### Problem statement
Put the lines of the entries from the line with "1285x584 pixels." to the line with "pyautogui.click(x=578, y=42)" into a JSON list of strings, one string per line, leaving out any blank lines.

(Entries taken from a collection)
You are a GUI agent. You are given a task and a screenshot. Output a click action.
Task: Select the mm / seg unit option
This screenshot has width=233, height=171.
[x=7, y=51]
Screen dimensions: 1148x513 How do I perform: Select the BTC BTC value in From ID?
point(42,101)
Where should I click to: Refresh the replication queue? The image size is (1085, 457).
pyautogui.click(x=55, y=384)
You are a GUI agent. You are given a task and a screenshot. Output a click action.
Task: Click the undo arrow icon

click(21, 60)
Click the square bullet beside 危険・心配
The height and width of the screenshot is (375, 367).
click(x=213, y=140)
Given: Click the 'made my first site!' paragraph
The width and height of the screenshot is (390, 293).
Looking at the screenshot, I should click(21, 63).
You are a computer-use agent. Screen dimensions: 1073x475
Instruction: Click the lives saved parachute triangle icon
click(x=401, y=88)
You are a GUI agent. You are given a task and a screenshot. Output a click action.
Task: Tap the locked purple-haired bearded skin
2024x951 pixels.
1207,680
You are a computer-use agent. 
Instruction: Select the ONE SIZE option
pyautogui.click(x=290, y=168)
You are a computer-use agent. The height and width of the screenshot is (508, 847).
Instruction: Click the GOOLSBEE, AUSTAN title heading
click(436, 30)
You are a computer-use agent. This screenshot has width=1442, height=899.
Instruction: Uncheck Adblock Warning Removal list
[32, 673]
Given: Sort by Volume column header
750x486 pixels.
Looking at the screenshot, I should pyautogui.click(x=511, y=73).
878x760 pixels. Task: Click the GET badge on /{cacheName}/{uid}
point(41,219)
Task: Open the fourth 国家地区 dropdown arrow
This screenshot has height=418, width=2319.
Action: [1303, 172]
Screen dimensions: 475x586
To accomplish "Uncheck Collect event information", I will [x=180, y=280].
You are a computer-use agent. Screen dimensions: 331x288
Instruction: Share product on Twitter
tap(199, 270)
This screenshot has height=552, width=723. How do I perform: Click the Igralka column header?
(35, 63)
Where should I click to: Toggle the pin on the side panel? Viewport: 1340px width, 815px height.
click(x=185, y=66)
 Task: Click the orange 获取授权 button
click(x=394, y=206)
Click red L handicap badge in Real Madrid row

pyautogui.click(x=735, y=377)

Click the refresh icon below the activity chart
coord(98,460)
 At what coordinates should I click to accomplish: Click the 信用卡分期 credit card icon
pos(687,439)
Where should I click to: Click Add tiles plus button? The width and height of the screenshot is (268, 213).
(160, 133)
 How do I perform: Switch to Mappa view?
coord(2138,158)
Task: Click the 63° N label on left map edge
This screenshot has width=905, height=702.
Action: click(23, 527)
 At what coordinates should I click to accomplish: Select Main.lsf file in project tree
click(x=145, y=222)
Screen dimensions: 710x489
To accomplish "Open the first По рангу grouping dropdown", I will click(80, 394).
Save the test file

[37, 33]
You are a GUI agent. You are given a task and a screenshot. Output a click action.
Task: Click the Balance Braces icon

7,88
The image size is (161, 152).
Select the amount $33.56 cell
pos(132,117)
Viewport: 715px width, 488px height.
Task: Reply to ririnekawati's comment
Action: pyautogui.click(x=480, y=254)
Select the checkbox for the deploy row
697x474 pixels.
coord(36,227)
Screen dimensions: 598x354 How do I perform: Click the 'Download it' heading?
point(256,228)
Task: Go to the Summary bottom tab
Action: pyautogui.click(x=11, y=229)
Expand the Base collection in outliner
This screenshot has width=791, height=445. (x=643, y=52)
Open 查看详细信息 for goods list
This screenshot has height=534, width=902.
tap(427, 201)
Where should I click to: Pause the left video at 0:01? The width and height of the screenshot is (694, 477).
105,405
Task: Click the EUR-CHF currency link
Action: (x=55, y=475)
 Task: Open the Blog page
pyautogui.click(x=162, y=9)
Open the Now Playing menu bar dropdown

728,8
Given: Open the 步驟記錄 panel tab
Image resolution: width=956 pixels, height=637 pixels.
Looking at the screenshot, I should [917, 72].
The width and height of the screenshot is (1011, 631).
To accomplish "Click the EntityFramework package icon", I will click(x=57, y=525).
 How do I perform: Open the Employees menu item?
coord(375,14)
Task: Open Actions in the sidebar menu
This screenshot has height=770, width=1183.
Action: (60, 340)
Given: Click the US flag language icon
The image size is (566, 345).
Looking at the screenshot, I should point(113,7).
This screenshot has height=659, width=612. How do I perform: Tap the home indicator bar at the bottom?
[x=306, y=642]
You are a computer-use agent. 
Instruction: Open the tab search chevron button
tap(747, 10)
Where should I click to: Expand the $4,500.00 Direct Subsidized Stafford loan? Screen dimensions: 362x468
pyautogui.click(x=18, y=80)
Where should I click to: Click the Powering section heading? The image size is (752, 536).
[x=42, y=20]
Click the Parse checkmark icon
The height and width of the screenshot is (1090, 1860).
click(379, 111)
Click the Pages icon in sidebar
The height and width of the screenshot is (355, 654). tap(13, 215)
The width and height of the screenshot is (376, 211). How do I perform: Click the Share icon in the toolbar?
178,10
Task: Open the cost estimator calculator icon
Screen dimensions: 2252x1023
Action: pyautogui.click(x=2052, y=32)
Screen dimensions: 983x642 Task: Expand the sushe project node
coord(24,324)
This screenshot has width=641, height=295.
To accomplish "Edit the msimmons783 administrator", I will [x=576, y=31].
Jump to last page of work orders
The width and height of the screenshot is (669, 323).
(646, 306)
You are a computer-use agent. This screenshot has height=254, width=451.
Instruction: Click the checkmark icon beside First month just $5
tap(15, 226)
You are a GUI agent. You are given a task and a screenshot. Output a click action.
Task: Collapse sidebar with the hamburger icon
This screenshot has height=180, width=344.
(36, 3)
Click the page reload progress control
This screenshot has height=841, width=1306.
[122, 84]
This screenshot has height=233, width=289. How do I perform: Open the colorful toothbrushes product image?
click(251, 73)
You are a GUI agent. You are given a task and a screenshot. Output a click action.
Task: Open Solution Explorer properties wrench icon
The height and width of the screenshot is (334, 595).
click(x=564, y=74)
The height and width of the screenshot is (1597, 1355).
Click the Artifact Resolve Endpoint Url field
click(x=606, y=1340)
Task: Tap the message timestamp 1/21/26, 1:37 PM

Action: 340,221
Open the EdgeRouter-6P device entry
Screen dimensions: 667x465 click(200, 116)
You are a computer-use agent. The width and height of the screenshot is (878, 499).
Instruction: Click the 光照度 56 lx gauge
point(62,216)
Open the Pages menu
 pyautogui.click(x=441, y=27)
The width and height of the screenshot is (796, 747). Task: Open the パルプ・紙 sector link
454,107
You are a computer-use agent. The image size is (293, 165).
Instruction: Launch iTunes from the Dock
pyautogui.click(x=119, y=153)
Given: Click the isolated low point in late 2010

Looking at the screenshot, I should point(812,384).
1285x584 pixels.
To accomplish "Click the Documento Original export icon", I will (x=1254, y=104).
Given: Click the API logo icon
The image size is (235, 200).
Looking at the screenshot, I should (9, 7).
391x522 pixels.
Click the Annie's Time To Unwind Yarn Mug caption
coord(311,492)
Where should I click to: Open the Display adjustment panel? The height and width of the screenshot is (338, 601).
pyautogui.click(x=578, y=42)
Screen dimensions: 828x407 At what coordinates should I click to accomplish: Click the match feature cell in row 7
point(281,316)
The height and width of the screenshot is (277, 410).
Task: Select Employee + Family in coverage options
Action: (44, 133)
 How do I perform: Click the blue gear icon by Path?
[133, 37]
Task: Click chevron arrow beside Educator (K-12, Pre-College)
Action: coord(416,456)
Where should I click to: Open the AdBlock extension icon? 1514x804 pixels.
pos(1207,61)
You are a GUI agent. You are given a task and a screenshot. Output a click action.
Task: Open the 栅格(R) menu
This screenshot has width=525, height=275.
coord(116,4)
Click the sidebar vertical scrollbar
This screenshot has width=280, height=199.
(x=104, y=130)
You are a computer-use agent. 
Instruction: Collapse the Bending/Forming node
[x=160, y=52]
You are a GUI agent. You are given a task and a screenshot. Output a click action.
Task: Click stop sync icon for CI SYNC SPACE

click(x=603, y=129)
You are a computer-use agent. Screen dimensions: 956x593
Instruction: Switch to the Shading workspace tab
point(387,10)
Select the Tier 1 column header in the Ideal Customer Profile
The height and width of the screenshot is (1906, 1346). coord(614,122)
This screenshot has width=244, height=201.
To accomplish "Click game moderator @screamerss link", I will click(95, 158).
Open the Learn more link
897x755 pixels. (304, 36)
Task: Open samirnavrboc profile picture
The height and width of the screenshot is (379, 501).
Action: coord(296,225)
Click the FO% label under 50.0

### Answer below
[
  "1285x584 pixels.",
  "To accomplish \"Click the Documento Original export icon\", I will (x=1254, y=104).",
  "Given: Click the API logo icon",
  "The image size is (235, 200).",
  "Looking at the screenshot, I should (9, 7).",
  "391x522 pixels.",
  "Click the Annie's Time To Unwind Yarn Mug caption",
  "coord(311,492)",
  "Where should I click to: Open the Display adjustment panel? The height and width of the screenshot is (338, 601).",
  "pyautogui.click(x=578, y=42)"
]